● **The exercise**
Turn every line of the records below into a numbered list, leaving out any blank lines.
[Begin Data to use]
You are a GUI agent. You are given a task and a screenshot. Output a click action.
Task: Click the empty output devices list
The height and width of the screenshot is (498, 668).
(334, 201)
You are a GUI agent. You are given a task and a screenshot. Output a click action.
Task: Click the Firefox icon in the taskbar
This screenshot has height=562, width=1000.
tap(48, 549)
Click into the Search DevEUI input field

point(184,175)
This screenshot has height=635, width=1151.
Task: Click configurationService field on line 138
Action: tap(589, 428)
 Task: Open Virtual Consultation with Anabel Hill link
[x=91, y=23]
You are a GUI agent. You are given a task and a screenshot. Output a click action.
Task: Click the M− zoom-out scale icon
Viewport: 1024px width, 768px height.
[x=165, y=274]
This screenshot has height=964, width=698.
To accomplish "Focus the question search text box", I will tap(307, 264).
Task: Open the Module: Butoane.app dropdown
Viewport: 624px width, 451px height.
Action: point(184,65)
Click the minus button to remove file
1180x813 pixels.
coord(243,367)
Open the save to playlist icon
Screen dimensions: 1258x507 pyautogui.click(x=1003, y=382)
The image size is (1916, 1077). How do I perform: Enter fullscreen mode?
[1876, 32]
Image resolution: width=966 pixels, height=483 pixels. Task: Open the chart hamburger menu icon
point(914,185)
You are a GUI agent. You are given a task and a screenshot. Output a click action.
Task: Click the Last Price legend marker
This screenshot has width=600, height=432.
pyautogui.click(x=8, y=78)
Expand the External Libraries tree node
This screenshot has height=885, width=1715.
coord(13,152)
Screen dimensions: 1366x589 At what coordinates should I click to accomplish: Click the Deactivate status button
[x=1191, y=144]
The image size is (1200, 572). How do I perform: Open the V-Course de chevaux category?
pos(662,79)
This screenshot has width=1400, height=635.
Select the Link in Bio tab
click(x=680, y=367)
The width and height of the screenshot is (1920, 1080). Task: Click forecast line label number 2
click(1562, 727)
[End Data to use]
● **Full solution**
1. You are a GUI agent. You are given a task and a screenshot. Output a click action.
2. Task: Click the empty output devices list
3. The height and width of the screenshot is (498, 668).
4. (334, 201)
5. You are a GUI agent. You are given a task and a screenshot. Output a click action.
6. Task: Click the Firefox icon in the taskbar
7. This screenshot has height=562, width=1000.
8. tap(48, 549)
9. Click into the Search DevEUI input field
10. point(184,175)
11. This screenshot has height=635, width=1151.
12. Task: Click configurationService field on line 138
13. Action: tap(589, 428)
14.  Task: Open Virtual Consultation with Anabel Hill link
15. [x=91, y=23]
16. You are a GUI agent. You are given a task and a screenshot. Output a click action.
17. Task: Click the M− zoom-out scale icon
18. Viewport: 1024px width, 768px height.
19. [x=165, y=274]
20. This screenshot has height=964, width=698.
21. To accomplish "Focus the question search text box", I will tap(307, 264).
22. Task: Open the Module: Butoane.app dropdown
23. Viewport: 624px width, 451px height.
24. Action: point(184,65)
25. Click the minus button to remove file
26. 1180x813 pixels.
27. coord(243,367)
28. Open the save to playlist icon
29. Screen dimensions: 1258x507 pyautogui.click(x=1003, y=382)
30. The image size is (1916, 1077). How do I perform: Enter fullscreen mode?
31. [1876, 32]
32. Image resolution: width=966 pixels, height=483 pixels. Task: Open the chart hamburger menu icon
33. point(914,185)
34. You are a GUI agent. You are given a task and a screenshot. Output a click action.
35. Task: Click the Last Price legend marker
36. This screenshot has width=600, height=432.
37. pyautogui.click(x=8, y=78)
38. Expand the External Libraries tree node
39. This screenshot has height=885, width=1715.
40. coord(13,152)
41. Screen dimensions: 1366x589 At what coordinates should I click to accomplish: Click the Deactivate status button
42. [x=1191, y=144]
43. The image size is (1200, 572). How do I perform: Open the V-Course de chevaux category?
44. pos(662,79)
45. This screenshot has width=1400, height=635.
46. Select the Link in Bio tab
47. click(x=680, y=367)
48. The width and height of the screenshot is (1920, 1080). Task: Click forecast line label number 2
49. click(1562, 727)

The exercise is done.